**TEXT FOR ANALYSIS:**
▬▬▬▬▬▬▬▬▬▬

Find Your Own Reason to Quit Smoking


Today is the Great American Smokeout! I have to be honest. I did not have this day marked on my calendar because I am not a smoker. However, my wife and my mother used to be a smokers and they were able to quit, and my mother-in-law is a smoker who is currently trying to quit (this is for you Patty).

"The Last Time" by Morgan, flickr creative commons
“The Last Time” by Morgan, flickr creative commons

The Great American Smokeout is a day sponsored by the American Cancer Society, and occurs on the third Thursday of November every year. The purpose of the day is for smokers to use the day to start a plan to quit or plan ahead of time and actually quit on the day. Smoking is the # 1 cause of death in the United States and kills 467,000 people every year. I could go on and on about why smoking is bad for you, and, in fact, that is what most websites and other sources of media do. The Cancer Society’s page for the Great American Smokeout, tells you about all the health benefits of quitting smoking. But I am not going to do that. And you know what? I would not even recommend looking at those facts, if you don’t want to. You can even ignore the number of people that die from smoking every year because we all know that smoking is bad. You do not need to be told again.

▬▬▬▬▬▬▬▬▬▬

Collected data
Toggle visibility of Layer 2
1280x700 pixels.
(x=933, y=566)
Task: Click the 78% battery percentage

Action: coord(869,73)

▬▬▬▬▬▬▬▬▬▬

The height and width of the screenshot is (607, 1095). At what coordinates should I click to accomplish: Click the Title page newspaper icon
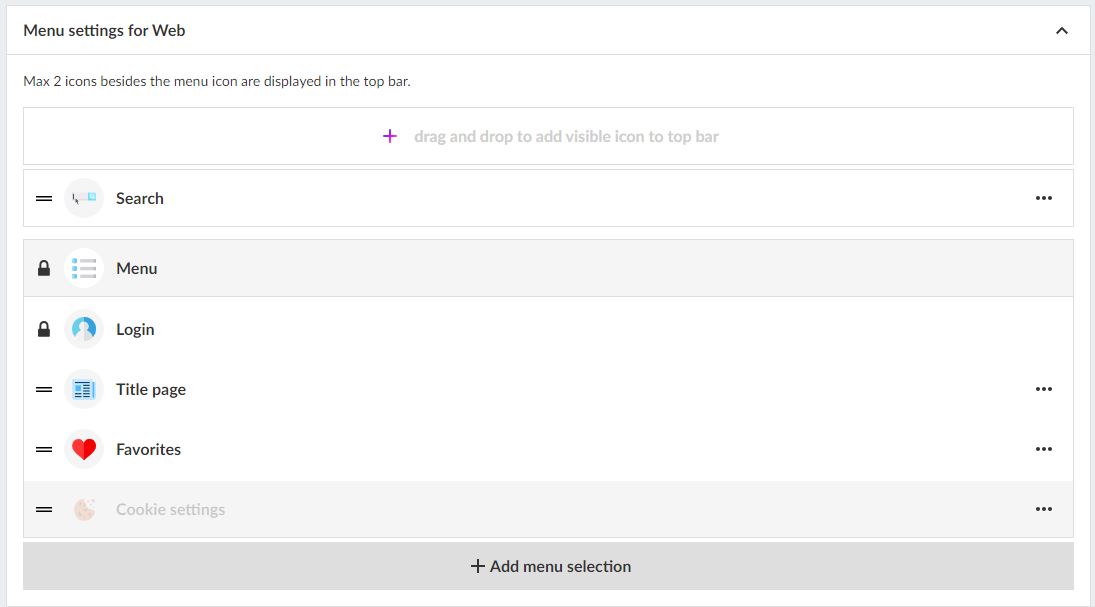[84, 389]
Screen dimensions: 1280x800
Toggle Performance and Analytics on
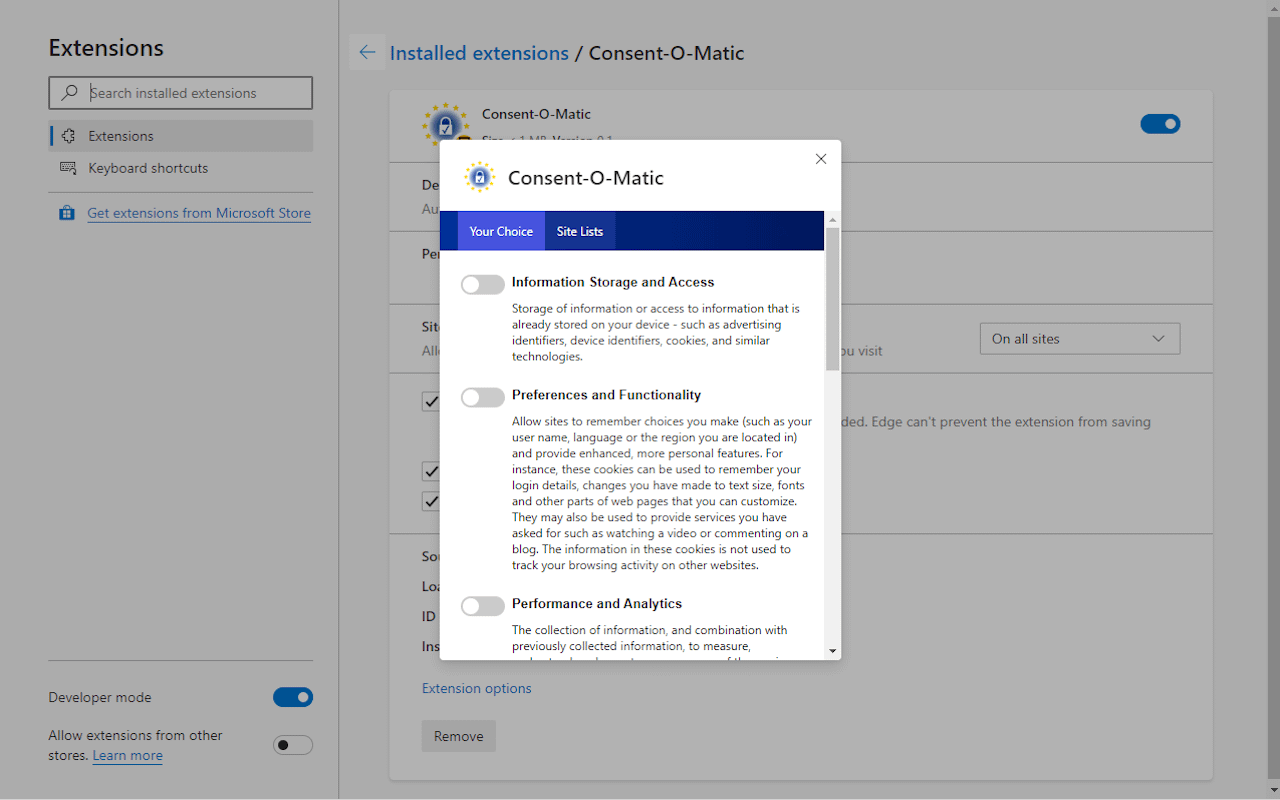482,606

▬▬▬▬▬▬▬▬▬▬

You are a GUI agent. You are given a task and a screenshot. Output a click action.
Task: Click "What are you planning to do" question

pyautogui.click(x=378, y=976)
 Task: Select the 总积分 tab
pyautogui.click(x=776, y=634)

▬▬▬▬▬▬▬▬▬▬

**WORK INSTRUCTION:** Can you extend the piece on finding your own reason to quit smoking, picking up right after its last sentence?

**TASK RESPONSE:**
We as promoters of public health always want people to look at the data and then make decisions based on what the numbers say. We think that if we tell people how bad cigarettes or soda or french fries are for you, then you will just stop. And the ironic thing is that we know from data that this doesn’t work, but we keep doing it. So I am not here to tell you how bad smoking is for you. What I am here to tell you is that if you want to quit, figure out why you really want to quit, or what your motivation for quitting is. I think for a heck of a lot of people it is not because cigarettes are bad for you, and that is totally fine, but I am guessing that there might be other reasons for quitting. Maybe it is because they are really expensive. Maybe it is because you can’t smoke anywhere anymore, and it is a real pain in the butt to have to sneak around to find a place to smoke. Maybe it is because there are 4 cigarette companies in the Fortune 500 and you don’t want to support huge corporations. Maybe it is because cigarette companies have marketed their products to kids. Maybe you are motivated by social justice and don’t like the fact that tobacco companies disproportionately market and sell in low-income neighborhoods. Or maybe, like my wife and mother, you are motivated to quit because of a bet (my dad and I made those bets).

"Today I Quit Smoking" by Sibel, Flickr Creative Commons
“Today I Quit Smoking” by Sibel, Flickr Creative Commons

My point in all of this is, you don’t need to let the “professionals” tell you why you should quit smoking because they may have no idea what motivates you. If you want to quit smoking, find the thing that is going to make you quit and keep going back to that. It is not important how or why you get there–it is just important that you get there. For my mother-in-law, it is because her husband, my father-in-law, just passed away three months ago from sudden cardiac arrest, and her grandson, who she is raising, is scared to death that the same thing is going to happen to her. We all have our reasons. Good Luck.